TASK INSTRUCTIONS: Can you switch every "Screen dimensions" in the items below to "Screen size" and return all the items with nothing else changed?

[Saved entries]
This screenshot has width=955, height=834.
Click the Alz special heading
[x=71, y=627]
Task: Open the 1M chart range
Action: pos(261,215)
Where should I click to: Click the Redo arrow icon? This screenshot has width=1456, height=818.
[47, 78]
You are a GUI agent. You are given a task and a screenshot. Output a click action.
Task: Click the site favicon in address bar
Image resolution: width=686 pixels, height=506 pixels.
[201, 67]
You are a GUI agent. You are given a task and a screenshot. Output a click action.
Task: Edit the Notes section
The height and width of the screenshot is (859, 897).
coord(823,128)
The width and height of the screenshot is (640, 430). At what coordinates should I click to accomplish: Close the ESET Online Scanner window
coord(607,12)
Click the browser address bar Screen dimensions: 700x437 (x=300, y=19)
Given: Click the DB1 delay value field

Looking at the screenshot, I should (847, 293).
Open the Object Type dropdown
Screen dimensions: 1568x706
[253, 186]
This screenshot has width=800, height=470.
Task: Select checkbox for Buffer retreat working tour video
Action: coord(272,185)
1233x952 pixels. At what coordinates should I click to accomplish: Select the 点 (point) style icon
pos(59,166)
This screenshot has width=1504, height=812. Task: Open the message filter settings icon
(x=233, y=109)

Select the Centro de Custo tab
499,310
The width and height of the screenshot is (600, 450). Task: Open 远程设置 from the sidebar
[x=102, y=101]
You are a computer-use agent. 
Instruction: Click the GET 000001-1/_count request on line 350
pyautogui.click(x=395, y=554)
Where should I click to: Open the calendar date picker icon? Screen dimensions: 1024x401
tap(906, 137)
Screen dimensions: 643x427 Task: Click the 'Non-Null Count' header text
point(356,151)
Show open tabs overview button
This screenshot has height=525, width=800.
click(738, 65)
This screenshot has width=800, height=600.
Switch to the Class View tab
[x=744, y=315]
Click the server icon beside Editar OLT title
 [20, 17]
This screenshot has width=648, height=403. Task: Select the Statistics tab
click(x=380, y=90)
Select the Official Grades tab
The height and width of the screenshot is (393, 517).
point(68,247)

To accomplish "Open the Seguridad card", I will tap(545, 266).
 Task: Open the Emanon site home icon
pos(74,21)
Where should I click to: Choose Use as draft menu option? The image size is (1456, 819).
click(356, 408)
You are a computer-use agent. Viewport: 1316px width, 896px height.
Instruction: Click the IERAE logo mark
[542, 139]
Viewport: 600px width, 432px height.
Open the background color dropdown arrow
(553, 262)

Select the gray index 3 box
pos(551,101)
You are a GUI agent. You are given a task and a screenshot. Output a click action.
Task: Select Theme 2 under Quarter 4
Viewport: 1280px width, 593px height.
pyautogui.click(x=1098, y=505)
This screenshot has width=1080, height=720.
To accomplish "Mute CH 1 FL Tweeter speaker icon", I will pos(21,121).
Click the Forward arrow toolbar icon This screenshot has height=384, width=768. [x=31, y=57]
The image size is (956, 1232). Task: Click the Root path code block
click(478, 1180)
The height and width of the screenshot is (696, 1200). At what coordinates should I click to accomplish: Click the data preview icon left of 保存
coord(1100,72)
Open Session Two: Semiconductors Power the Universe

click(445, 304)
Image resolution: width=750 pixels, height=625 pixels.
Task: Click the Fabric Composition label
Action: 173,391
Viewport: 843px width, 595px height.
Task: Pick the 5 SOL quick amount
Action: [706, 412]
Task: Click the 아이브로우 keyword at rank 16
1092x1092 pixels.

TASK OUTPUT:
This screenshot has width=955, height=834.
Click the Alz special heading
[x=71, y=627]
Task: Open the 1M chart range
Action: pos(261,215)
Where should I click to: Click the Redo arrow icon? This screenshot has width=1456, height=818.
[47, 78]
You are a GUI agent. You are given a task and a screenshot. Output a click action.
Task: Click the site favicon in address bar
Image resolution: width=686 pixels, height=506 pixels.
[201, 67]
You are a GUI agent. You are given a task and a screenshot. Output a click action.
Task: Edit the Notes section
The height and width of the screenshot is (859, 897).
coord(823,128)
The width and height of the screenshot is (640, 430). At what coordinates should I click to accomplish: Close the ESET Online Scanner window
coord(607,12)
Click the browser address bar Screen size: 700x437 (x=300, y=19)
Given: Click the DB1 delay value field

Looking at the screenshot, I should (847, 293).
Open the Object Type dropdown
Screen size: 1568x706
[253, 186]
This screenshot has width=800, height=470.
Task: Select checkbox for Buffer retreat working tour video
Action: coord(272,185)
1233x952 pixels. At what coordinates should I click to accomplish: Select the 点 (point) style icon
pos(59,166)
This screenshot has width=1504, height=812. Task: Open the message filter settings icon
(x=233, y=109)

Select the Centro de Custo tab
499,310
The width and height of the screenshot is (600, 450). Task: Open 远程设置 from the sidebar
[x=102, y=101]
You are a computer-use agent. 
Instruction: Click the GET 000001-1/_count request on line 350
pyautogui.click(x=395, y=554)
Where should I click to: Open the calendar date picker icon? Screen size: 1024x401
tap(906, 137)
Screen size: 643x427 Task: Click the 'Non-Null Count' header text
point(356,151)
Show open tabs overview button
This screenshot has height=525, width=800.
click(738, 65)
This screenshot has width=800, height=600.
Switch to the Class View tab
[x=744, y=315]
Click the server icon beside Editar OLT title
 [20, 17]
This screenshot has width=648, height=403. Task: Select the Statistics tab
click(x=380, y=90)
Select the Official Grades tab
The height and width of the screenshot is (393, 517).
point(68,247)

To accomplish "Open the Seguridad card", I will tap(545, 266).
 Task: Open the Emanon site home icon
pos(74,21)
Where should I click to: Choose Use as draft menu option? The image size is (1456, 819).
click(356, 408)
You are a computer-use agent. Viewport: 1316px width, 896px height.
Instruction: Click the IERAE logo mark
[542, 139]
Viewport: 600px width, 432px height.
Open the background color dropdown arrow
(553, 262)

Select the gray index 3 box
pos(551,101)
You are a GUI agent. You are given a task and a screenshot. Output a click action.
Task: Select Theme 2 under Quarter 4
Viewport: 1280px width, 593px height.
pyautogui.click(x=1098, y=505)
This screenshot has width=1080, height=720.
To accomplish "Mute CH 1 FL Tweeter speaker icon", I will pos(21,121).
Click the Forward arrow toolbar icon This screenshot has height=384, width=768. [x=31, y=57]
The image size is (956, 1232). Task: Click the Root path code block
click(478, 1180)
The height and width of the screenshot is (696, 1200). At what coordinates should I click to accomplish: Click the data preview icon left of 保存
coord(1100,72)
Open Session Two: Semiconductors Power the Universe

click(445, 304)
Image resolution: width=750 pixels, height=625 pixels.
Task: Click the Fabric Composition label
Action: 173,391
Viewport: 843px width, 595px height.
Task: Pick the 5 SOL quick amount
Action: [706, 412]
Task: Click the 아이브로우 keyword at rank 16
1092x1092 pixels.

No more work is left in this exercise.